◆ **ASSIGNED TASK**: The required answer is every line of the data containing the word "each".

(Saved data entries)
+++

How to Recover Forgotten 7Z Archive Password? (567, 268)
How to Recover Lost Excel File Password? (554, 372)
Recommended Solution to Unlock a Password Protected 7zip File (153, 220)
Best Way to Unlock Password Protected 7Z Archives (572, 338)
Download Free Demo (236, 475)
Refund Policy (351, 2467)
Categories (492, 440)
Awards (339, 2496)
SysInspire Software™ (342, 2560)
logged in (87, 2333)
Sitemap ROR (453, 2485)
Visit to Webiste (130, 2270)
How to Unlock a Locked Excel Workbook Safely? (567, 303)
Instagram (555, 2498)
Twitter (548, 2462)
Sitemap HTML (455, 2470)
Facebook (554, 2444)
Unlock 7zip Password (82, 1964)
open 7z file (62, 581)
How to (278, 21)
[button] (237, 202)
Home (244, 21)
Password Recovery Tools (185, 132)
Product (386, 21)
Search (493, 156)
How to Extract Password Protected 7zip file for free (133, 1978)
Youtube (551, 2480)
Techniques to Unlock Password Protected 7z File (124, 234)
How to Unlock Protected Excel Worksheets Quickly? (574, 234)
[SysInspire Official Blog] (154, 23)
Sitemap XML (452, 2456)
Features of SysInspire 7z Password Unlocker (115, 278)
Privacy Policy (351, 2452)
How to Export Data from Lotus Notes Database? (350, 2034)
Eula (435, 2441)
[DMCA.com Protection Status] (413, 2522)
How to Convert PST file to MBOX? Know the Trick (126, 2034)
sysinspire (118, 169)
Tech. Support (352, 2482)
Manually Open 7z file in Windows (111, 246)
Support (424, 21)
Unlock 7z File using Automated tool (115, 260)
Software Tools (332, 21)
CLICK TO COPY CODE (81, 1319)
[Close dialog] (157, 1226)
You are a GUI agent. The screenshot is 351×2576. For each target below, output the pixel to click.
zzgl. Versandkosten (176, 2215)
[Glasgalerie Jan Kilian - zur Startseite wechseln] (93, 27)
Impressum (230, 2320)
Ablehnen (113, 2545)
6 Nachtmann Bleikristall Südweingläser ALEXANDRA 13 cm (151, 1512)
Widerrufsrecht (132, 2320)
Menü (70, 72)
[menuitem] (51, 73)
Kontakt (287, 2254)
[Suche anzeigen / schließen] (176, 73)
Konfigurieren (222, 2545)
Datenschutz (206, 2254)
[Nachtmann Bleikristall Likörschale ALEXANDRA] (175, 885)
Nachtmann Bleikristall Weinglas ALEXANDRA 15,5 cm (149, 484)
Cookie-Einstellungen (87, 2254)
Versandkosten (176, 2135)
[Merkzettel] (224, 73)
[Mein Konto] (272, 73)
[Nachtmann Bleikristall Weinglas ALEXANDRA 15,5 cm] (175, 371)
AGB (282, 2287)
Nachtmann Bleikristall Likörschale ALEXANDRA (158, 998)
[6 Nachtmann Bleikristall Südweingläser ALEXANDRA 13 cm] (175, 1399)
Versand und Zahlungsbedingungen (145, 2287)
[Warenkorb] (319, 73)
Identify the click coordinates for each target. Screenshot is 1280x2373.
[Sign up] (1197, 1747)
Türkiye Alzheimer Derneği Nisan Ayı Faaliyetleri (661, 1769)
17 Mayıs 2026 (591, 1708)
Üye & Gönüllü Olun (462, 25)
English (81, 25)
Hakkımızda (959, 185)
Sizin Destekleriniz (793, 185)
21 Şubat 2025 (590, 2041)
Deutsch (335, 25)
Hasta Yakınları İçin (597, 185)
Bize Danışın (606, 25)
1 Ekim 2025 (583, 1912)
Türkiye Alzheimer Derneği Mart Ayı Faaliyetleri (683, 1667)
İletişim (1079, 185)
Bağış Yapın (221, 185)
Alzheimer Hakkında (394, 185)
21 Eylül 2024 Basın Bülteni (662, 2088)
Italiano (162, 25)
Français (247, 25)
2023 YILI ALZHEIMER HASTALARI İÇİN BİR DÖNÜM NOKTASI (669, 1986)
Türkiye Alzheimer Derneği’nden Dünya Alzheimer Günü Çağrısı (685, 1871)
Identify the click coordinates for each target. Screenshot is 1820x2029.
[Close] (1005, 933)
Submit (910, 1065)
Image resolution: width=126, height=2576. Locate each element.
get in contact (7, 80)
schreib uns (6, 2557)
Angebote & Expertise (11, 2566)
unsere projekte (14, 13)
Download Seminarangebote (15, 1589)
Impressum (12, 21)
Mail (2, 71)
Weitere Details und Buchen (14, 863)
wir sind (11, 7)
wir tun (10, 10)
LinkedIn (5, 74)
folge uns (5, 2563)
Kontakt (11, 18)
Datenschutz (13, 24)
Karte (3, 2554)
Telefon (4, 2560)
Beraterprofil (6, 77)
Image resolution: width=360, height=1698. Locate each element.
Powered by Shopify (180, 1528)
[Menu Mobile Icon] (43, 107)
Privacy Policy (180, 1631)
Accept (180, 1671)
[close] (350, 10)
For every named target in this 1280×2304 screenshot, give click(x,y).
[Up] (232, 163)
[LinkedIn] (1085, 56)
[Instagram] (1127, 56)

+++

◆ **YOUR RESPONSE**:
You are a GUI agent. The screenshot is 351×2576. For each target below, output the pixel to click.
Identify the click coordinates for each target. Screenshot is 1280x2373.
Identify the click coordinates for each target. Screenshot is 1820x2029.
Image resolution: width=126, height=2576. Locate each element.
Image resolution: width=360, height=1698. Locate each element.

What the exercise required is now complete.